* BEGIN Excerpted data *
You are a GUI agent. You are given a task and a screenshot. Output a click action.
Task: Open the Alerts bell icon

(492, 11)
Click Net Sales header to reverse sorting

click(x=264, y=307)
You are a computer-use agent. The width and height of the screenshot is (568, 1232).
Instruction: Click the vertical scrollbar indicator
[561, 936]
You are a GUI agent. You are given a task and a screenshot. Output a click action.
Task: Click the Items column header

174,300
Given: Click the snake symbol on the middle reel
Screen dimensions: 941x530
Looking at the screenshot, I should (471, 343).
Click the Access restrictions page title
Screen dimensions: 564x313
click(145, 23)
* END Excerpted data *
- [Written instruction]:
Output every line of the records above as a JSON list of strings, one string per line, skipping blank lines.

- [Correct output]:
[
  "You are a GUI agent. You are given a task and a screenshot. Output a click action.",
  "Task: Open the Alerts bell icon",
  "(492, 11)",
  "Click Net Sales header to reverse sorting",
  "click(x=264, y=307)",
  "You are a computer-use agent. The width and height of the screenshot is (568, 1232).",
  "Instruction: Click the vertical scrollbar indicator",
  "[561, 936]",
  "You are a GUI agent. You are given a task and a screenshot. Output a click action.",
  "Task: Click the Items column header",
  "174,300",
  "Given: Click the snake symbol on the middle reel",
  "Screen dimensions: 941x530",
  "Looking at the screenshot, I should (471, 343).",
  "Click the Access restrictions page title",
  "Screen dimensions: 564x313",
  "click(145, 23)"
]